Discapacidad de los padres. Personas con retrasos de desarrollo o enfermos mentales pueden no tener la capacidad para responder a las necesidades del niño de atención de salud. Las toxicomanías también pueden interferir con los cuidados normales, tanto por el deterioro mental de los padres o cuidadores como por el desvío de recursos económicos hacia la toxicomanía y no los cuidados de los niños.

Creencias de los padres o cuidadores. Algunas familias tienen sistemas de creencias que son incompatibles con la medicina occidental. El padre de un niño que tiene una enfermedad grave puede decidir confiar en los remedios no probados o medicinas alternativas. Algunas familias buscan curación a través de la religión en lugar de la atención médica.

Actitudes y comportamiento de los propios niños. En algunos casos, particularmente en adolescentes, es el propio menor quien va a rechazar la atención médica yque se niega a cumplir con los medicamentos, tratamientos, o la dieta. Los niños pueden hacer valer su independencia por no cooperar o utilizar su enfermedad para llamar la atención de sus padres o desviar los conflictos familiares. Los niños también pueden estar influidos por sus compañeros y pueden no querer aceptar el hecho de que están enfermos y que necesitan tratamiento.

También hay factores médicos. La dificultad de los pediatras para comprender las diferentes culturas. Lo que algunos pediatras pueden considerar negligencia médica obvia podría ser prácticas aceptables de crianza en otras culturas. Es importante que los pediatras adquieran conocimientos sobre las creencias y prácticas de las familias a su cargo. Si los niños están en peligro, las intervenciones necesarias para protegerlos deben implementarse, incluso y a pesar de que los padres piensen que están haciendo lo correcto. Sin embargo, los pediatras deben trabajar para entender a los demás para que efectivamente se puede educar a los padres, respetando las diferentes culturas. Si el adolescente toma una decisión potencialmente peligrosa, los padres deben ser informados sobre las consecuencias de esa decisión, e instarles a actuar sobre el niño, ya sea mediante la persuasión o una imposición revoque la decisión.

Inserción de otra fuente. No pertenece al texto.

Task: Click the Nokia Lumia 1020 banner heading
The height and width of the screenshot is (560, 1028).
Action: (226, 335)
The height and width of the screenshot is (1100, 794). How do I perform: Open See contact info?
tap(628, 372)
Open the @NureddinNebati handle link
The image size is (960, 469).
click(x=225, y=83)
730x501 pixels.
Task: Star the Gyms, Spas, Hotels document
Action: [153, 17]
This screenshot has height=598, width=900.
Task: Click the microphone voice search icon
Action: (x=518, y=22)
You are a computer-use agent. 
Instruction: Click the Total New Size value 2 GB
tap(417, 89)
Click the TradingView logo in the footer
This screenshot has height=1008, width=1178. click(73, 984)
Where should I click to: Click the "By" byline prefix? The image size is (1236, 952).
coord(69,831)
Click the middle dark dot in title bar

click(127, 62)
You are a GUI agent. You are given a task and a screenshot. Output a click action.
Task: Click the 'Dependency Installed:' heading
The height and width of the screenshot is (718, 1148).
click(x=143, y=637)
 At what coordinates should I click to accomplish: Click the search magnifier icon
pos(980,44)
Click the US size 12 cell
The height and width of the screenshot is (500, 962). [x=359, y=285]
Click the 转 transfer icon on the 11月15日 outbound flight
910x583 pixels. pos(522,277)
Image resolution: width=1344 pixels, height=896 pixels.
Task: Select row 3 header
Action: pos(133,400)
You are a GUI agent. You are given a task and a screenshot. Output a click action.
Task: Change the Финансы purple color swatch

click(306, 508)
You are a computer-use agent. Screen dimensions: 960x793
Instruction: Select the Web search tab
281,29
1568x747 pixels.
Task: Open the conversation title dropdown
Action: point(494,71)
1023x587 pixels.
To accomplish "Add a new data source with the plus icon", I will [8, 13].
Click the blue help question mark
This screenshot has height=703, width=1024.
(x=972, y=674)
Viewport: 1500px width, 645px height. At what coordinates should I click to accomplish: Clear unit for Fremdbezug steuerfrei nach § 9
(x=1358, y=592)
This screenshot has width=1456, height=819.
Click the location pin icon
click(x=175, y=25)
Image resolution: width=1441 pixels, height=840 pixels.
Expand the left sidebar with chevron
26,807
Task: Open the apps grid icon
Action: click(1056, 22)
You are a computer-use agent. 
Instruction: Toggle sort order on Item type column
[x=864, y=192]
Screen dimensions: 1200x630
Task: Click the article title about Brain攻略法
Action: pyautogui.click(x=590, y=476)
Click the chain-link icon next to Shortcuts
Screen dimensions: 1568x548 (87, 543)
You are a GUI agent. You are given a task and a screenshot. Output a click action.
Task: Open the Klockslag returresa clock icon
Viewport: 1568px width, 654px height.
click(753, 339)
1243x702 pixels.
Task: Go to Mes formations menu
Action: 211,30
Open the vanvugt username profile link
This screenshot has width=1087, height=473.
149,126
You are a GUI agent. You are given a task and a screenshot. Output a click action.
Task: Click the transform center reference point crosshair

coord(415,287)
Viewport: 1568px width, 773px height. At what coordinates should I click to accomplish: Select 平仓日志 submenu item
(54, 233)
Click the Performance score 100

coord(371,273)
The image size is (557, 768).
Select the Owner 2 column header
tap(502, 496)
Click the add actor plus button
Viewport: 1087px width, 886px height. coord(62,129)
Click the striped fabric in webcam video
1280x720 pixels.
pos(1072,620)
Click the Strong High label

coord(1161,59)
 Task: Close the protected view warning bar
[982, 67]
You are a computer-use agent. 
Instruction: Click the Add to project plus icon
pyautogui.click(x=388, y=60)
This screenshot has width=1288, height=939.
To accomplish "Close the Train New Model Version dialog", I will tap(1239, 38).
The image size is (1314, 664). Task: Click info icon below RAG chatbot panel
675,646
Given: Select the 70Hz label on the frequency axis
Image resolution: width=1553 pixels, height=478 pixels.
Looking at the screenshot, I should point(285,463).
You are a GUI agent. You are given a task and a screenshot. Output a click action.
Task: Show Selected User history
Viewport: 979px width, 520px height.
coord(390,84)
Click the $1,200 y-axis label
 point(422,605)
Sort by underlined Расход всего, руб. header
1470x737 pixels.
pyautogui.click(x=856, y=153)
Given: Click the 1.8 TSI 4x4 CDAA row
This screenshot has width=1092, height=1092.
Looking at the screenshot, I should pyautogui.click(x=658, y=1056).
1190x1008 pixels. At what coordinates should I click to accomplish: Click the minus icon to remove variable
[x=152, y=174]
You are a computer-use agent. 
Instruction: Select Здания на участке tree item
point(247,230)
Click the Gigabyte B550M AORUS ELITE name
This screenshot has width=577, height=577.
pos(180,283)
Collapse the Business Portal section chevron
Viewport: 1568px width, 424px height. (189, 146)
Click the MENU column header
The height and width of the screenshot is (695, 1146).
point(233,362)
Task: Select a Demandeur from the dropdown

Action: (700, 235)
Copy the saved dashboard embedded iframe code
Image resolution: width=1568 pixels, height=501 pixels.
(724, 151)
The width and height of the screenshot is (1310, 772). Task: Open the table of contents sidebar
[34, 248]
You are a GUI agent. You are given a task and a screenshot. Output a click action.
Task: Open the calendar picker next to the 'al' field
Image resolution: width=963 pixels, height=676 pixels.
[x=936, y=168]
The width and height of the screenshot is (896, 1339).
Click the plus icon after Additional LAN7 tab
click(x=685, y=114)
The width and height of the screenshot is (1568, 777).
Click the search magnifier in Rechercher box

El analfabetismo funcional de los padres. Los problemas de comunicación en el entorno médico
La comunicación entre los pediatras y los padres pueden verse afectada por el nivel de educación para la salud de los padres. Los padres a menudo no entienden complicadas instrucciones médicas y explicaciones de los motivos que justifican el tratamiento. Del mismo modo, los médicos no pueden comunicarse con claridad y evaluar adecuadamente la comprensión de los cuidadores de las complicadas instrucciones médicas y justificaciones para tratamiento. Esta falta de entendimiento puede conducir a una mala adherencia de las familias. Si los padres y los médicos no hablan el mismo idioma, esto también puede complicar la comunicación. Los pediatras deben estar conscientes de los factores que limitan la comunicación efectiva con pacientes y padres de familia y trabajar para superar las barreras idiomáticas y culturales, lo que se conoce como una adecuada competencia cultural.

Por motivos religiosos. El caso especial de la negligencia médica por motivos religiosos es una materia compleja aunque minoritaria que merece otro espacio de discusión.

No es mala idea repasar la situación de aquellos pacientes asignados a un cupo asistencial y que no aparecen por la consulta e intentar discernir si pueden estar incluidos en alguno de lo supuestos relatados. Evidentemente que es necesaria la cooperación de las agencias de servicios sociales de cada comunidad para llevarlo a cabo, pero es responsabilidad del pediatra iniciar la investigación.